Travelogues, Part 3: To the Karoo

Welcome to my series of posts about my research trip to South Africa in June/July! See also parts one and two

(As usual, all writing on this blog is solely my opinion and does not reflect the attitudes of any of my projects, institutions, colleagues, etc…)

June 23: Wait… wait… wait… GO!

Today, we wake, knowing this is the day we set forth. Well, hoping that this is the day we set forth since we’ve already been delayed by a customs snafu. Supposedly, our telescope parts were en route from Johannesburg to Cape Town the night before, though FedEx’s online page still says they are in Germany. After many calls back and forth, we find that, indeed two big wooden crates have arrived in Cape Town, but only four boxes, when we were expecting five. Okaaaay…

As we wait for a truck to deliver our goodies to the SKA office, I lie in the back of our empty trailer, staring at the sky which is, for the first time this trip, starting to clear. I admire the first quarter moon in the sky…. wait, what? It’s late morning, why the hell am I seeing the first qua…. oooooOOOOOoooooo. Right, Southern Hemisphere! It’s a nearly 3rd quarter moon, but to me, having lived my whole life in the Northern Hemisphere, it seems “backwards!” Finally, I get my first taste of visual astronomy below the equator. I can only hope that the Karoo is not as cloudy as Cape Town has been so that I can see the night sky.

"Every planet has a north..."

So, finally, this little truck arrives, way too little to have all of our stuff. It has one crate in it, and no jack or lift or anything. Oh, and we have to follow him to the airport to confirm and pick up the rest. What can we do put cross our fingers and hop in the truck, and follow him to the FedEx building at the airport! There were indeed two crates after all, and Pat confirmed that they were ours. The driver of the small truck turned out to be rather skillful in using a crate jack to maneuver our two crates into the tow trailer attached to our bakkie (aka, pickup truck) so that they just fit! Then we went around to the other side of the airport for the boxes, and discovered that two had been grouped into a bag so that it seemed like just four. FINALLY, we could breathe a sigh of relief! All our parts are here. We can build a 64-element array! And so, we head east with our prize.
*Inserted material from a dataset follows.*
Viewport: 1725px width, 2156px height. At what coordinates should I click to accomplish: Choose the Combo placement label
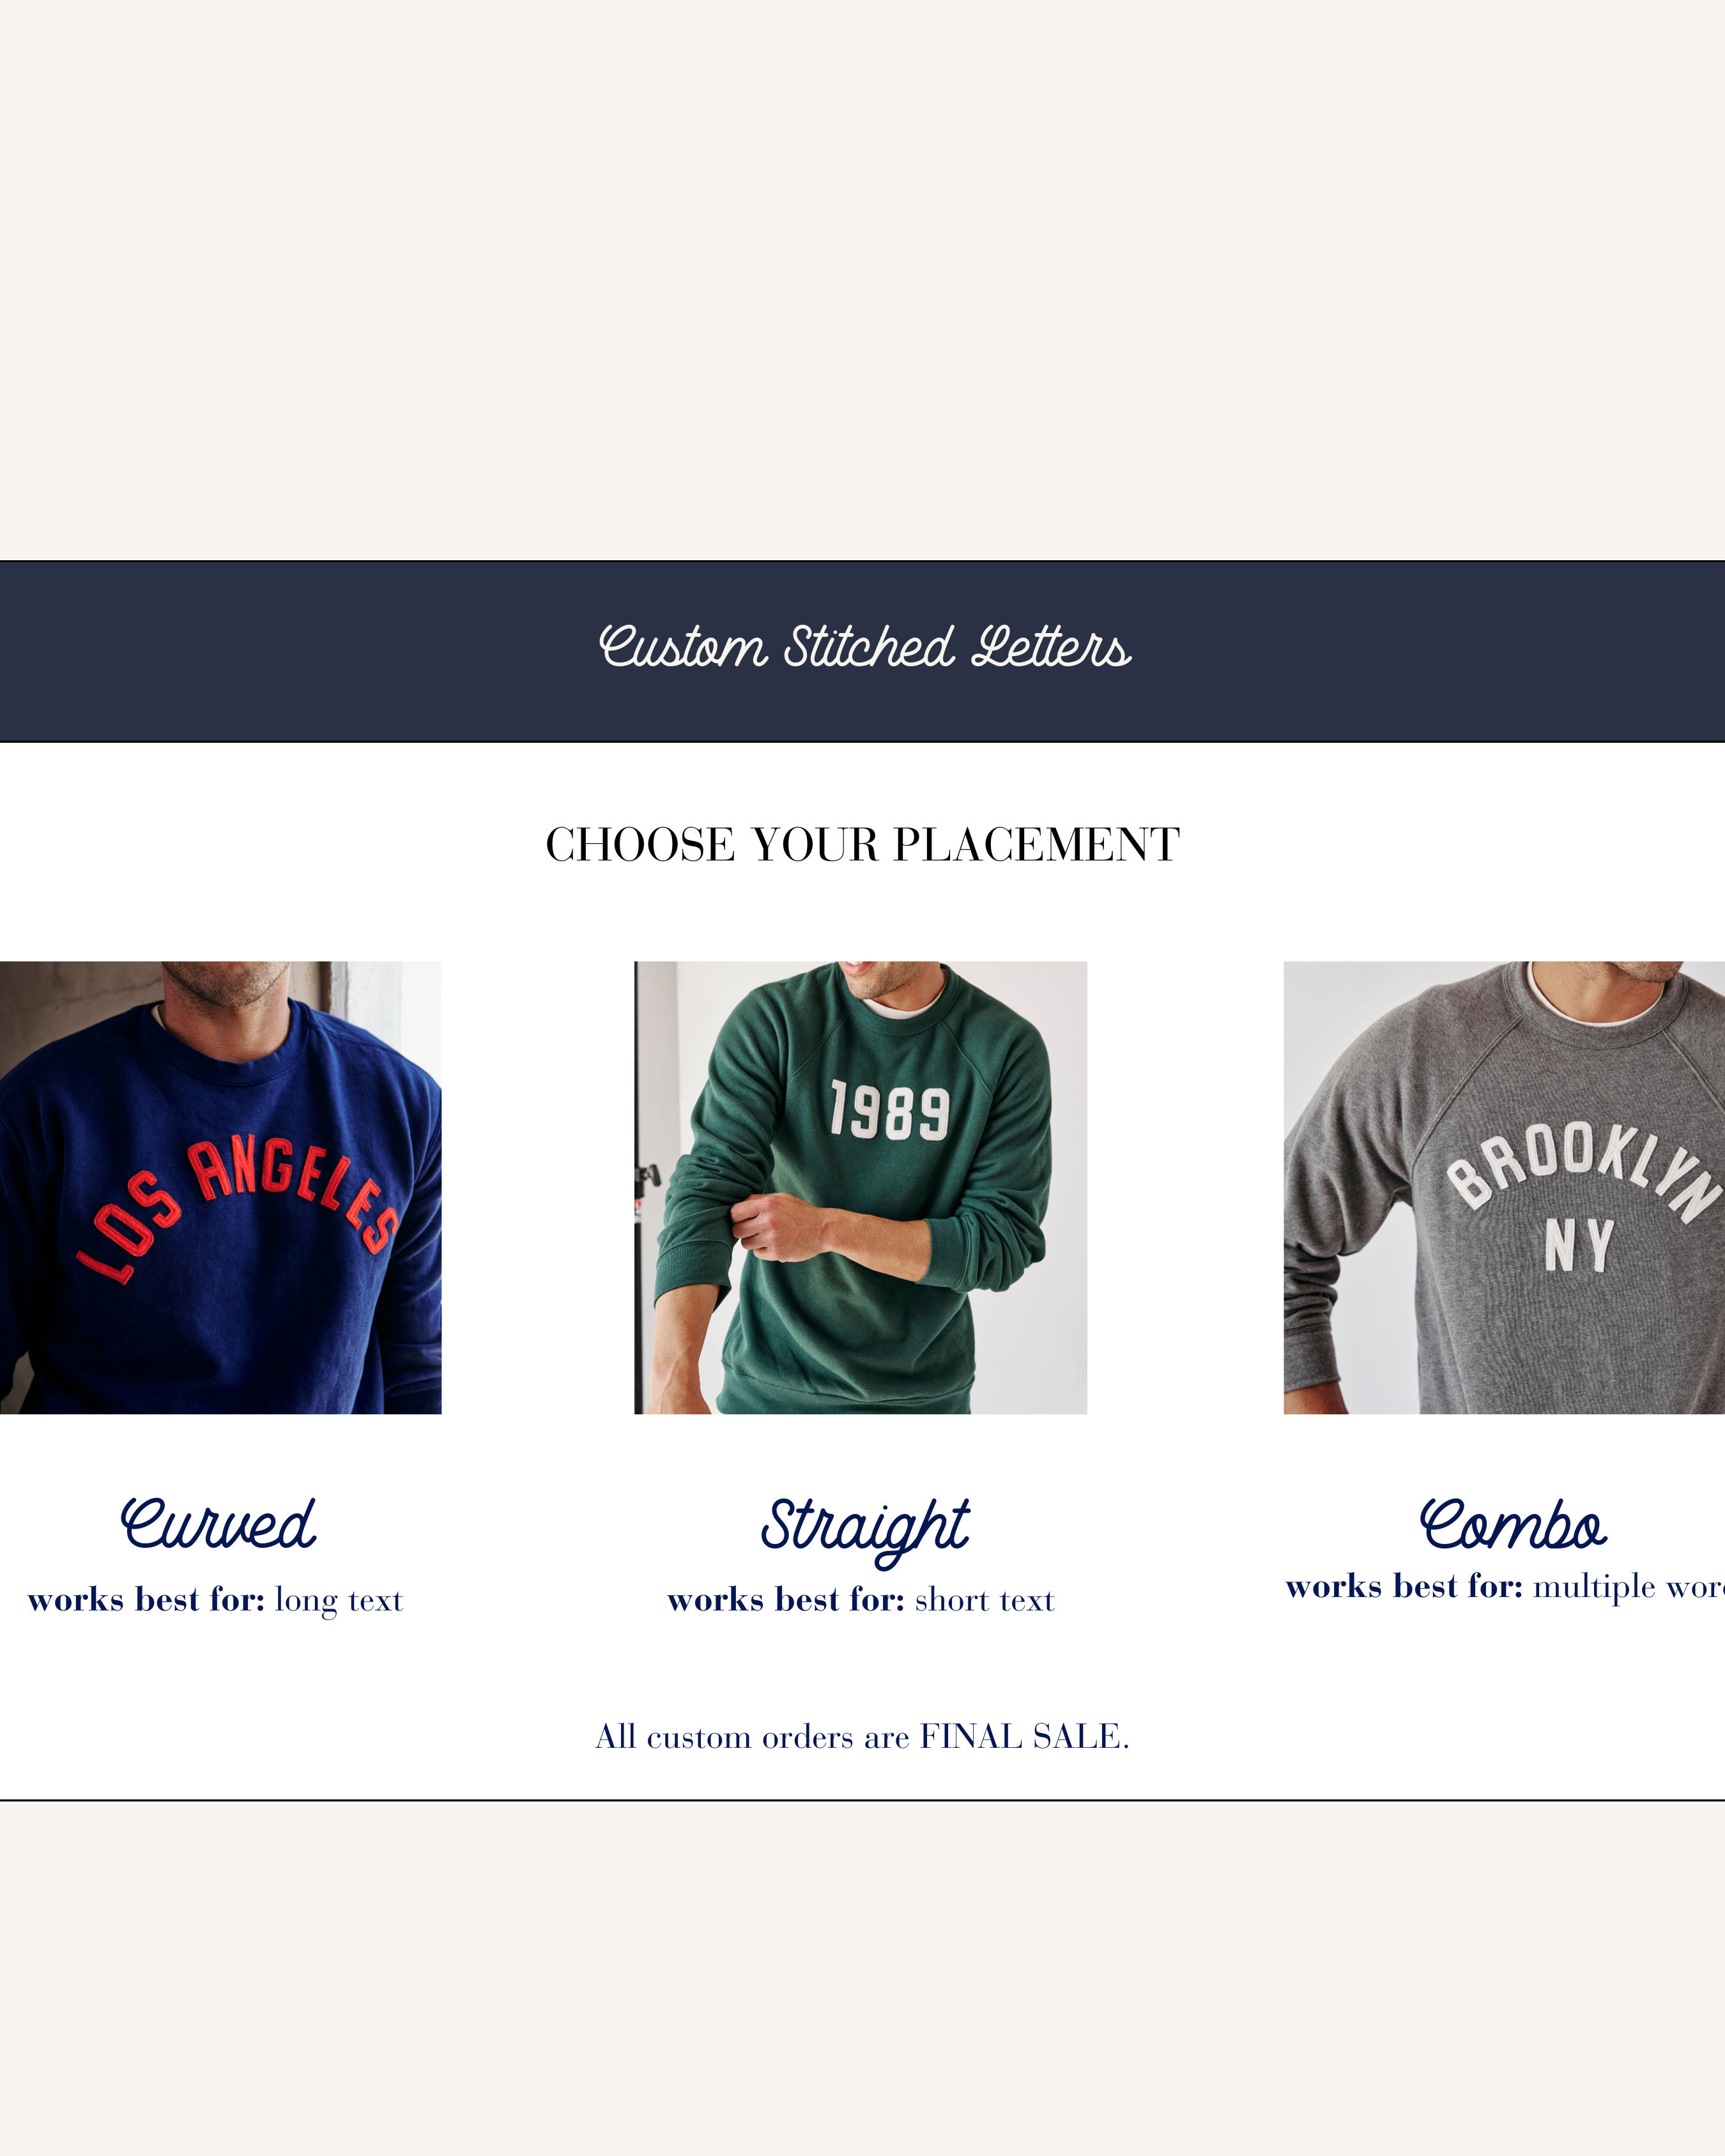point(1512,1524)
The landscape slowly changed from lush and green, to sort of green-ish, to desert brown as we drove into the Northern Cape and into the Karoo. We ate at a fast food chain called Wimpy’s, which we later decided would never go over in the US on account of the name. As the day gives way to night, my face is literally pressed up on the glass of the truck as I marvel at the stars. Well, for a few seconds before my breath fogs up the glass. For the first time in several years, I am completely LOST among alien constellations! But you have to get out of the car to see the Milky Way is all of its dust-lane-ridden, bulgy, beautiful splendor. I finally get that chance when we reach the field station just a little ways from the telescope site for a quick visit with the site manager. What can I say? I was stunned…

(Since you couldn’t be there, enjoy this lovely time lapse video of the sky from Australia by Alex Cherney, which I saw on Bad Astronomy.)
[vimeo 24253126 w=500 h=281]

Ocean Sky from Alex Cherney on Vimeo.

Finally, we make it to site, and damn, it is cold! I move into my little third of a trailer with my space heater and electric blanket, and settle in for the night before I finally get to see the southern twin of the array that I’ve been using in Green Bank for years.